EXERCISE OBJECTIVE — Look through the material below. Return exactly the lines from the one with "The image size is (754, 470)." through the one with "Given: Go to previous tab with left arrow", both included.

DATA PROVIDED —
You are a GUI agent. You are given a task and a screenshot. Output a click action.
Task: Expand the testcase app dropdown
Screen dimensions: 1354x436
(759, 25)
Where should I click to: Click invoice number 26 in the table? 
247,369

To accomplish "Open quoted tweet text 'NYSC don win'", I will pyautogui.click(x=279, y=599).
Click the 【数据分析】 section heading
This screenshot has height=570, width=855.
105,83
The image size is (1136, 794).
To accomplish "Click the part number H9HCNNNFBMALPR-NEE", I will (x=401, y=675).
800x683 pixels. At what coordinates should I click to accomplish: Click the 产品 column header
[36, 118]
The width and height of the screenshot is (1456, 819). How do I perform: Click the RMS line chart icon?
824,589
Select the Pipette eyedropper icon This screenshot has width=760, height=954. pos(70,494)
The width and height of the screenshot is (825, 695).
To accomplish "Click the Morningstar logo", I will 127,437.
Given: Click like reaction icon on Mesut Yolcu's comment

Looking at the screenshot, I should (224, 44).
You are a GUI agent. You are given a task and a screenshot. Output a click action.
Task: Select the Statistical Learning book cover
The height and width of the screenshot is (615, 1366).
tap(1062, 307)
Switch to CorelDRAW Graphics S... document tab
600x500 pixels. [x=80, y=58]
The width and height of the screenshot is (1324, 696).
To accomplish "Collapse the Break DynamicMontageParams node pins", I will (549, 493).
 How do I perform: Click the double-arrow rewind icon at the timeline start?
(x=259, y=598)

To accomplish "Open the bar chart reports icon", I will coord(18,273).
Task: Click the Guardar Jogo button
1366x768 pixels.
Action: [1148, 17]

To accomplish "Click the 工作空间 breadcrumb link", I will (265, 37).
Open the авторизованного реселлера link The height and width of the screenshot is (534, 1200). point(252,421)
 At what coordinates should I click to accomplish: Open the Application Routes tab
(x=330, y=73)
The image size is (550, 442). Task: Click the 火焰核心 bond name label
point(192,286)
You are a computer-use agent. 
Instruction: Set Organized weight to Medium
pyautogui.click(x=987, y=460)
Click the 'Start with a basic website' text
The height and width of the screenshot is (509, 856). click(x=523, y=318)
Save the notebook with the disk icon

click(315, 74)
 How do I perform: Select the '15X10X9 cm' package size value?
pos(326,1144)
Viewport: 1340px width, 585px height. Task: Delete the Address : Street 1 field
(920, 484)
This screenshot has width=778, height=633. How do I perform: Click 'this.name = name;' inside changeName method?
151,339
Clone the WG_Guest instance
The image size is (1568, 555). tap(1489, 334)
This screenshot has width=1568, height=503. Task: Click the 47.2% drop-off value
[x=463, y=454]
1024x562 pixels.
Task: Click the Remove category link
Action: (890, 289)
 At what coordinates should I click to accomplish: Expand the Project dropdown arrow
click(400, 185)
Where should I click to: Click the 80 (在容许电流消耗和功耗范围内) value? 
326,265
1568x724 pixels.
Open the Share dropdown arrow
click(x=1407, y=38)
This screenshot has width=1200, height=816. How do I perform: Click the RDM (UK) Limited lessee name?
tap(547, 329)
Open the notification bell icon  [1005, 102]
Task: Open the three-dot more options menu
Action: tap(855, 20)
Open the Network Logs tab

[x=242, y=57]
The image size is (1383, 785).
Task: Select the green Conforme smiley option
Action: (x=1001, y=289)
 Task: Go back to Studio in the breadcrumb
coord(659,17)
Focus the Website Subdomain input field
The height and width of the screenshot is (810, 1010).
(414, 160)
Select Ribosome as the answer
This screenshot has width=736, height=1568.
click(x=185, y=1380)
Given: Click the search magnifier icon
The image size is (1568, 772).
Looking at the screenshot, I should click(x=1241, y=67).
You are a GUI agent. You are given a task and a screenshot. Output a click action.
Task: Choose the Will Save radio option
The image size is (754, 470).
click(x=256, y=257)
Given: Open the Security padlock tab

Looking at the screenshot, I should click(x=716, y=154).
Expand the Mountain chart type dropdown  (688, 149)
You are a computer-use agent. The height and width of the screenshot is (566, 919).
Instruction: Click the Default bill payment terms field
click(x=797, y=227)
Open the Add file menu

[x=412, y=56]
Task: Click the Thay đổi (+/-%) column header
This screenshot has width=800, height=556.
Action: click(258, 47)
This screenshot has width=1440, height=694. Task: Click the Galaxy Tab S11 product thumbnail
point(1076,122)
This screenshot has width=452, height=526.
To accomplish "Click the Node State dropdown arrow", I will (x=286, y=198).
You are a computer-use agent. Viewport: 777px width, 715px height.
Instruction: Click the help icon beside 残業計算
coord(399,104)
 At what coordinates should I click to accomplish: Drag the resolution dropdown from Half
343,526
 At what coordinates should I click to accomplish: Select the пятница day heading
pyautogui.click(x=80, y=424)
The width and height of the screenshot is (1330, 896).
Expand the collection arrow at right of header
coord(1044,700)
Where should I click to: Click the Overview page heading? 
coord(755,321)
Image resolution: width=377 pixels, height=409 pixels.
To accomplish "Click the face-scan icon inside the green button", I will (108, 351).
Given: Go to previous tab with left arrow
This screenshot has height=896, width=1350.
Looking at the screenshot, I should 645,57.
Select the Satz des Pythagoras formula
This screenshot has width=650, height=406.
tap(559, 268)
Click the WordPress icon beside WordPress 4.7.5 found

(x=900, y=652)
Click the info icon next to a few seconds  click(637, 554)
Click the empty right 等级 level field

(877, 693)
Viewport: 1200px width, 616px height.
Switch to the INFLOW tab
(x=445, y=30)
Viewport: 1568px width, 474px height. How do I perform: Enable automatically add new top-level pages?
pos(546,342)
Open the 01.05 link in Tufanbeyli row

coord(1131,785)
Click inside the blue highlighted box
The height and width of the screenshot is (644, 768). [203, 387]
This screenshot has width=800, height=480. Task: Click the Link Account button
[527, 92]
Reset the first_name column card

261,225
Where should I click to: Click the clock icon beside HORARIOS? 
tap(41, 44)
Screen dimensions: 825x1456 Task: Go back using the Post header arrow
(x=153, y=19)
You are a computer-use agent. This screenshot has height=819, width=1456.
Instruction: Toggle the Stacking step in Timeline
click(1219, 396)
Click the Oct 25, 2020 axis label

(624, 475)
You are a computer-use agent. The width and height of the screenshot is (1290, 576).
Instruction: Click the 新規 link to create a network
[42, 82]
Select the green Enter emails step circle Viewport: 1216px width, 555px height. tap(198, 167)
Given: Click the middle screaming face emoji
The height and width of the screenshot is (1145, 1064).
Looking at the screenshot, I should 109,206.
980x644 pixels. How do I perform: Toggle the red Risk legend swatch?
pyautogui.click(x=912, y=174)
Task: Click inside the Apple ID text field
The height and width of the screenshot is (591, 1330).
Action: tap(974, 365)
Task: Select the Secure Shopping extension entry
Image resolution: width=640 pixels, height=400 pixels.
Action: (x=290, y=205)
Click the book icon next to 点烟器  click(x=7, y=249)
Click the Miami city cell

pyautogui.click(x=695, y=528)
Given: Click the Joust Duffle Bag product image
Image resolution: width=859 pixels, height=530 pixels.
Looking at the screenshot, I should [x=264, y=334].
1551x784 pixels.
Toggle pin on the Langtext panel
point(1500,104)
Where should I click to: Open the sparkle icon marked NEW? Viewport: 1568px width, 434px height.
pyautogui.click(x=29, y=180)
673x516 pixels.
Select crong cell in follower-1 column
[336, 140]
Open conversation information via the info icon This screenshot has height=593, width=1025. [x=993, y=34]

REPLY —
The image size is (754, 470).
click(x=256, y=257)
Given: Open the Security padlock tab

Looking at the screenshot, I should click(x=716, y=154).
Expand the Mountain chart type dropdown  (688, 149)
You are a computer-use agent. The height and width of the screenshot is (566, 919).
Instruction: Click the Default bill payment terms field
click(x=797, y=227)
Open the Add file menu

[x=412, y=56]
Task: Click the Thay đổi (+/-%) column header
This screenshot has width=800, height=556.
Action: click(258, 47)
This screenshot has width=1440, height=694. Task: Click the Galaxy Tab S11 product thumbnail
point(1076,122)
This screenshot has width=452, height=526.
To accomplish "Click the Node State dropdown arrow", I will (x=286, y=198).
You are a computer-use agent. Viewport: 777px width, 715px height.
Instruction: Click the help icon beside 残業計算
coord(399,104)
 At what coordinates should I click to accomplish: Drag the resolution dropdown from Half
343,526
 At what coordinates should I click to accomplish: Select the пятница day heading
pyautogui.click(x=80, y=424)
The width and height of the screenshot is (1330, 896).
Expand the collection arrow at right of header
coord(1044,700)
Where should I click to: Click the Overview page heading? 
coord(755,321)
Image resolution: width=377 pixels, height=409 pixels.
To accomplish "Click the face-scan icon inside the green button", I will (108, 351).
Given: Go to previous tab with left arrow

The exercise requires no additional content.